WHAT IS REQUIRED:
"spermií" is the word to look for; copy each line of the listing where it occurs.

RECORDED INFORMATION:
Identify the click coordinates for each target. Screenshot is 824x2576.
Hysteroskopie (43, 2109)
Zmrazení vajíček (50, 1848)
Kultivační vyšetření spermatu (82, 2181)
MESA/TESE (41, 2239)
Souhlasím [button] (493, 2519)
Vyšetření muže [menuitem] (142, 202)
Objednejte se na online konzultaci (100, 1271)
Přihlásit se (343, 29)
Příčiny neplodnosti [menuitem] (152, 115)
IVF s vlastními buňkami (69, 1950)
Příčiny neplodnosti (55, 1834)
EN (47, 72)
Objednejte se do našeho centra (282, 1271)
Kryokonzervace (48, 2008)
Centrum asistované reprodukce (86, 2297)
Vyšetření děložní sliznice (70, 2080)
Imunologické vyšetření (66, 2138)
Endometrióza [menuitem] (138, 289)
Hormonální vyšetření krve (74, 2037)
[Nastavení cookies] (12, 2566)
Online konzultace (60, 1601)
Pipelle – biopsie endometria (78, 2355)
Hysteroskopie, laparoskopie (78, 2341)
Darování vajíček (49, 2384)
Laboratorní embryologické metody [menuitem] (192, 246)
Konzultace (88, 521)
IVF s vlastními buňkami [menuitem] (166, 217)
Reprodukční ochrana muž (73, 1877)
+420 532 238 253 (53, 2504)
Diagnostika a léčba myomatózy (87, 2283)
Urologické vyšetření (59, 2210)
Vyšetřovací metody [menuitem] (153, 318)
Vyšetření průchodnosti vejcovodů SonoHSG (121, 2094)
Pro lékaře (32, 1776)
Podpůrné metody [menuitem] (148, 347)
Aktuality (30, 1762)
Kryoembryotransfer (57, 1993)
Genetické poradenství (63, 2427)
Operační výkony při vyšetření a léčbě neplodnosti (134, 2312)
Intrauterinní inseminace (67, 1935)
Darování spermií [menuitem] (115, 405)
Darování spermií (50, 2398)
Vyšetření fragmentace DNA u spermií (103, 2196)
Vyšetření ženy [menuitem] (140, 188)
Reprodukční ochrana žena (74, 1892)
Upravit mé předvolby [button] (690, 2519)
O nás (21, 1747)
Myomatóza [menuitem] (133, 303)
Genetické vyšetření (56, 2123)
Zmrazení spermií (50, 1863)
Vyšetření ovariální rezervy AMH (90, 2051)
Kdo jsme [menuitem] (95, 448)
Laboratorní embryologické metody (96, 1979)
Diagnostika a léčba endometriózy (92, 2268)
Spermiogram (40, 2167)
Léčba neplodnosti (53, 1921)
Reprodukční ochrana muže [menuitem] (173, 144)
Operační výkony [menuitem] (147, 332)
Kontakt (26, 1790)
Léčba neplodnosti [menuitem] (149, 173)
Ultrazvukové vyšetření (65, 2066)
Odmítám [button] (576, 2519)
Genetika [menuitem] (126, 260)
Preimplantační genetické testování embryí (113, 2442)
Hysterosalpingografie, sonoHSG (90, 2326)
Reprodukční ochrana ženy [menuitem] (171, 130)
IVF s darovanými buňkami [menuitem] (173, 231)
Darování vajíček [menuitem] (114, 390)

COMPLETED EXERCISE:
Darování spermií [menuitem] (115, 405)
Darování spermií (50, 2398)
Vyšetření fragmentace DNA u spermií (103, 2196)
Zmrazení spermií (50, 1863)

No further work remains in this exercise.